START Reading text

I sighed. I was angry that I was stuck in this untenable, unfixable situation. And now, I was ashamed at my own behavior. I took a long look at my patient and then a long look at myself. Why was I so angry with her? Where did her responsibility lie? How did it come to this and how could I fix it?
I sat on my stool with my eyes closed for several long minutes while I considered each of these questions. Then I took a deep breath and opened my eyes. “Let’s start from scratch. Let’s look at everything again, like you were a new patient.” I cleared my throat. “Hello, I’m Dr. Zook. How may I help you today?”
I interviewed Rebekah in the same probing manner I use with each of my new patients. I listened with new ears and examined her with fresh eyes. I did a review of her medication list to be sure that each one made sense and was at the proper dosage. I looked to see where there were holes in diagnostic testing or where testing needed to be updated. I found more than a dozen simple—but important—issues in Rebekah’s chart that potentially affected her health. Together, we set a new plan in motion. I wrote everything down for Rebekah and reviewed it with her. I had my tasks and she had hers. We agreed to meet again in a month.
Four weeks later, Rebekah was ebullient. She was walking out to the mailbox daily and had cut back on her soda pop intake. Her weight was down three pounds. We continued with the changes we’d made and together implemented a few more. As Rebekah saw improvements in her health and weight, she was motivated to do even more. Little by little, and with few setbacks, we transformed Rebekah’s health. Today, Rebekah is 40 pounds lighter and walking a half mile most days of the week. She is on one quarter of the medications she used to take.
Rebekah taught me three lessons I carry with me every day, to every patient. First, complacency is dangerous. It’s easy in a busy office to just carry forward what’s been done. It takes time and effort to do a detailed review of a complex patient’s chart, tidy up loose ends, and thoroughly reassess a medication list. But taking the time to do so reassures me that there are no missing documents, no abnormal tests that need follow-up, and no alarming trends.
Second, when I see a patient I dread on the schedule, I ask myself why I’m looking for the emergency exit. If I can identify why I want to avoid the visit, then I can work toward a solution. There may be nothing that I can do differently. In that case, it may be that the patient would be better served by a different provider in the practice, or even by a different practice. But the burden is on me to have the introspection and courage to identify and put thoughts into action or remain silent and work through my feelings. In either case, awareness is the first step toward acceptance or change.

END Reading text
START Input data

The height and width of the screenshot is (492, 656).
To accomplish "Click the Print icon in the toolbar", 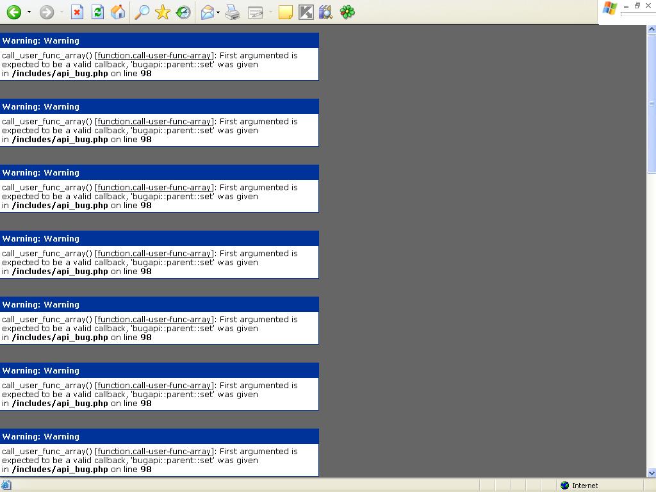I will [x=233, y=12].
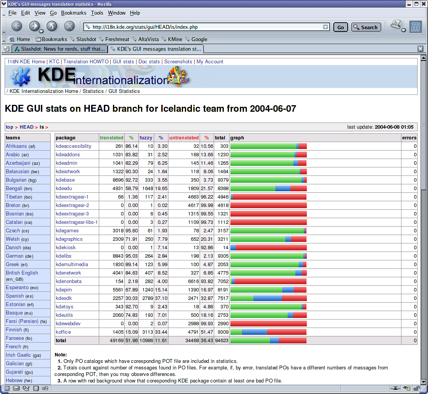Click the Back navigation button
Viewport: 428px width, 394px height.
pos(17,26)
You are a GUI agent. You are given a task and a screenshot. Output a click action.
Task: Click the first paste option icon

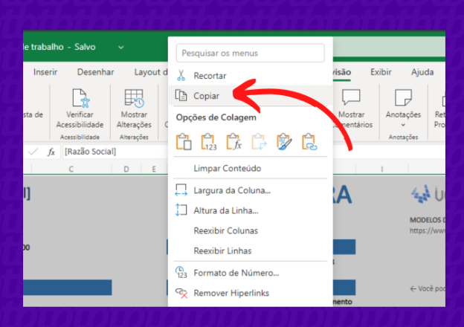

END Input data

### Explore the material
1. Answer these questions using the text about Rebekah's care:
(a) How many pounds had Rebekah lost by the visit four weeks after the new plan?
(b) How far is Rebekah now walking most days of the week?
(c) What is the first of the three lessons that Rebekah taught?
2. Continue the text about Rebekah's care, starting after its final sentence.
The records are not required for any of the work here.

### Task results
1.
(a) Three pounds.
(b) A half mile.
(c) Complacency is dangerous.

2.
Third, when I am angry or annoyed at a patient during a visit, I need to check myself in that moment, and think about what’s triggering me. This gives me pause to take a deep breath and temper my response. Boundaries may have to be made clearer and put in writing, or I may need to encourage agenda-setting or more frequent visits. I can’t always identify the source of my emotions at that moment, but the consciousness prompts me to put the chart aside for review and reflection at a later time.
I am grateful for the lessons Rebekah has taught me.
Editor’s note: Names of the patient and her husband have been changed to preserve patient privacy.
Melissa Zook, MD, has practiced family medicine in London, Ky., for 14 years, focusing on addiction medicine and caring for patients with HIV. She derives great satisfaction from seeing patients in her care regain their mental and physical health. “Often the interventions with the biggest impact are the smallest and least expensive, like active listening and appropriate describing,” she says.
Zook’s choices of specialty and practice location have been driven by wanting to make the best use of the nearly $1 million worth of education she has acquired. “There is no better way to use that gift than in medical service to one of the poorest and sickest communities in the U.S,” she says.
Like most primary care doctors, Zook struggles with the reporting requirements imposed by payers and government agencies, as well as the ever-rising costs of medications and procedures her patients require. “Simple tests cost more than they should. Patients are forced to switch off meds that work well for them because their formulary changed, etc.”
When away from her practice, Zook enjoys writing, cooking, knitting, and reading with her two children, ages 12 and four. She hopes one day to sail the Indian Ocean and explore Asia.
Zook offers this advice to doctors starting out: “Give your family your undivided attention on a regular basis. Don’t work harder for your patients than they are willing to work for themselves. Whatever you’re going to be, be a good one.”